● YOUR GOAL: Every line in the records below with the string "input" is to be copied out.

● Records excerpted from a collection:
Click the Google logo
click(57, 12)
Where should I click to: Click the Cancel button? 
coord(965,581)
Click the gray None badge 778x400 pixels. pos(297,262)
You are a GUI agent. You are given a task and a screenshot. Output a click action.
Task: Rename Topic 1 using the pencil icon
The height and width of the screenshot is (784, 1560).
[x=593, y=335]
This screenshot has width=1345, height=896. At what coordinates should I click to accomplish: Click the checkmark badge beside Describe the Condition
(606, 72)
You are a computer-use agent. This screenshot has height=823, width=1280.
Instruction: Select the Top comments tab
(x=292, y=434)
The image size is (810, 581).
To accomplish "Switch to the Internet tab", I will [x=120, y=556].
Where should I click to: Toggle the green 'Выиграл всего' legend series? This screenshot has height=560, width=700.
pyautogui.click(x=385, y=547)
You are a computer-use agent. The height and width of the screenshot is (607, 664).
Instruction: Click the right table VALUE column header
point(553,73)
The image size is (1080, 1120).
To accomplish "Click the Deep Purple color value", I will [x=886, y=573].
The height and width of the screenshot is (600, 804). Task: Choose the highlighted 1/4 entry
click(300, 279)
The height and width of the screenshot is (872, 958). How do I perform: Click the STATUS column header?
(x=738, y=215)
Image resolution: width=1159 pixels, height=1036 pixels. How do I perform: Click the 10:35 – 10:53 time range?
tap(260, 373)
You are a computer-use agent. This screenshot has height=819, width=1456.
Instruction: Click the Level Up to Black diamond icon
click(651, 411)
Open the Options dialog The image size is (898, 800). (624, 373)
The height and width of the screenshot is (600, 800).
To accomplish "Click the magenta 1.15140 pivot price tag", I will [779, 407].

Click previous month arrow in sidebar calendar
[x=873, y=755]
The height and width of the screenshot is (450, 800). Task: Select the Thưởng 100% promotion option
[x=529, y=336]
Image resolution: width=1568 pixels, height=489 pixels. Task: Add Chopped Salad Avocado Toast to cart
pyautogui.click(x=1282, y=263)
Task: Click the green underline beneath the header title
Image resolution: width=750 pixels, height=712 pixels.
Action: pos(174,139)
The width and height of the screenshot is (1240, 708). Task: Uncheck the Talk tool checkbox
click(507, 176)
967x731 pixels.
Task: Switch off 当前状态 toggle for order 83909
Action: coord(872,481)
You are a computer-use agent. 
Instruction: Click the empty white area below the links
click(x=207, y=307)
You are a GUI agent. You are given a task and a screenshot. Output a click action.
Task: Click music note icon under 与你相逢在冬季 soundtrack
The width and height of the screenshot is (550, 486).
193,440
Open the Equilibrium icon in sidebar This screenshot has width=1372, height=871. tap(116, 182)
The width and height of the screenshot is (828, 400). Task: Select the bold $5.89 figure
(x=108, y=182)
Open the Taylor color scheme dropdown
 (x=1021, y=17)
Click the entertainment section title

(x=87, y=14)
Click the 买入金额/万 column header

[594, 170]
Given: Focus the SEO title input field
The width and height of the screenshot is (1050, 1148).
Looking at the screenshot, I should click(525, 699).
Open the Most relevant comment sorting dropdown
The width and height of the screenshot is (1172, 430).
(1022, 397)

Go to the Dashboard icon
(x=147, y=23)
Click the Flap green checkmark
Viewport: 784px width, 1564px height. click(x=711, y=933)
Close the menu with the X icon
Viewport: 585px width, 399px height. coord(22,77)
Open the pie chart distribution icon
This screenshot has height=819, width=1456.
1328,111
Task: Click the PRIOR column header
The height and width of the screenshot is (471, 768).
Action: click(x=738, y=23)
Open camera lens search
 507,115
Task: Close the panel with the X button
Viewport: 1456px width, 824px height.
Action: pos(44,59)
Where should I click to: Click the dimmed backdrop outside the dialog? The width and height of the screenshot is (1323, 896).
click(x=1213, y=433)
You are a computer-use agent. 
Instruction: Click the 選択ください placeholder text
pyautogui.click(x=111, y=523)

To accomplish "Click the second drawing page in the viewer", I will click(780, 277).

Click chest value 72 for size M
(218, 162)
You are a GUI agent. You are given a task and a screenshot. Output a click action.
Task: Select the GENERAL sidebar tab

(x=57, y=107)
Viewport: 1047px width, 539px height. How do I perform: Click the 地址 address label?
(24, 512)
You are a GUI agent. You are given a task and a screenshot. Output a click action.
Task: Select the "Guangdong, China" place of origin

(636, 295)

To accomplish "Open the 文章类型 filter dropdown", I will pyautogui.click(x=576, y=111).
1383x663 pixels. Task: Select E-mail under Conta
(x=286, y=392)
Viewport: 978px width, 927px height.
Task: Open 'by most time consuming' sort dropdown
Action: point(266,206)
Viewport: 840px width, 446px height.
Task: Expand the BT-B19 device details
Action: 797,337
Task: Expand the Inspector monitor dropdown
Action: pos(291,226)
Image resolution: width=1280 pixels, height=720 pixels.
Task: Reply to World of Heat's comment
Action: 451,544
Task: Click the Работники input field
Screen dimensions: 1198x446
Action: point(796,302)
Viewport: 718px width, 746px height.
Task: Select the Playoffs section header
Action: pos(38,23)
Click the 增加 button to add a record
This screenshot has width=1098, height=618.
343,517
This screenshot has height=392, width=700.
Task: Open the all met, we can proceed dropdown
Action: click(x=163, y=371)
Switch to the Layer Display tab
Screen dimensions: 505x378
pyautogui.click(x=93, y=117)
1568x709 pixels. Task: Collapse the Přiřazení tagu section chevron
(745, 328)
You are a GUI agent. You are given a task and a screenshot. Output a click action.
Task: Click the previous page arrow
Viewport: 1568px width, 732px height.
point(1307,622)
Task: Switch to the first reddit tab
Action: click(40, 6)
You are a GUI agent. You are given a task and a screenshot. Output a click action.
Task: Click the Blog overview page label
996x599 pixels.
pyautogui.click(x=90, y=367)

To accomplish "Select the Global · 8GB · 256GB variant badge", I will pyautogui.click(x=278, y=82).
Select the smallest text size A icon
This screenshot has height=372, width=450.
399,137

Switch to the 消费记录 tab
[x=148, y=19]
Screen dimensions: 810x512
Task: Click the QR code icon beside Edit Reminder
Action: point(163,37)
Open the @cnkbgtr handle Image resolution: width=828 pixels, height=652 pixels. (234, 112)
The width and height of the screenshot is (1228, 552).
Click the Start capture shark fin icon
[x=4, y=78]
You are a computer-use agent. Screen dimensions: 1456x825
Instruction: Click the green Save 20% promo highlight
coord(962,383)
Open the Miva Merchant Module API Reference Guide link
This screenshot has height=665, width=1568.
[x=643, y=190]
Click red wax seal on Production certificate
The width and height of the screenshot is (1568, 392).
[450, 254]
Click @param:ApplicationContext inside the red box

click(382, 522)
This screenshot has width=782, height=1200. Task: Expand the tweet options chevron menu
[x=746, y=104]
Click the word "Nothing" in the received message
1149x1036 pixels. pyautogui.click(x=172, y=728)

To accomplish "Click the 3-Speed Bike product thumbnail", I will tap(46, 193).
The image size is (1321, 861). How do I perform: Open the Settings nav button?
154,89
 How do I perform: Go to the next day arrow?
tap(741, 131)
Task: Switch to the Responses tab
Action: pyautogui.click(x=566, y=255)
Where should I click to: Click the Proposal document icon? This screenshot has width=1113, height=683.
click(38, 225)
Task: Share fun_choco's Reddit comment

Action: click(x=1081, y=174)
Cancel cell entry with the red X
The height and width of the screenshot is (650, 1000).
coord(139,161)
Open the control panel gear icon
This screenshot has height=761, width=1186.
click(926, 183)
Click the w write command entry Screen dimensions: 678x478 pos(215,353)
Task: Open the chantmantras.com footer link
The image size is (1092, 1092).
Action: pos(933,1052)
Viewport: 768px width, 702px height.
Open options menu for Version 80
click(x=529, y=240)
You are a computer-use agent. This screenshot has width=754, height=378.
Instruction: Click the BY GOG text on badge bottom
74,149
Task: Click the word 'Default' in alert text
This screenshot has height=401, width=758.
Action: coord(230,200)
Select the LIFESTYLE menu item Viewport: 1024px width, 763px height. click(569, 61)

● SOLUTION FOR THIS EXERCISE:
Given: Focus the SEO title input field
Task: Click the Работники input field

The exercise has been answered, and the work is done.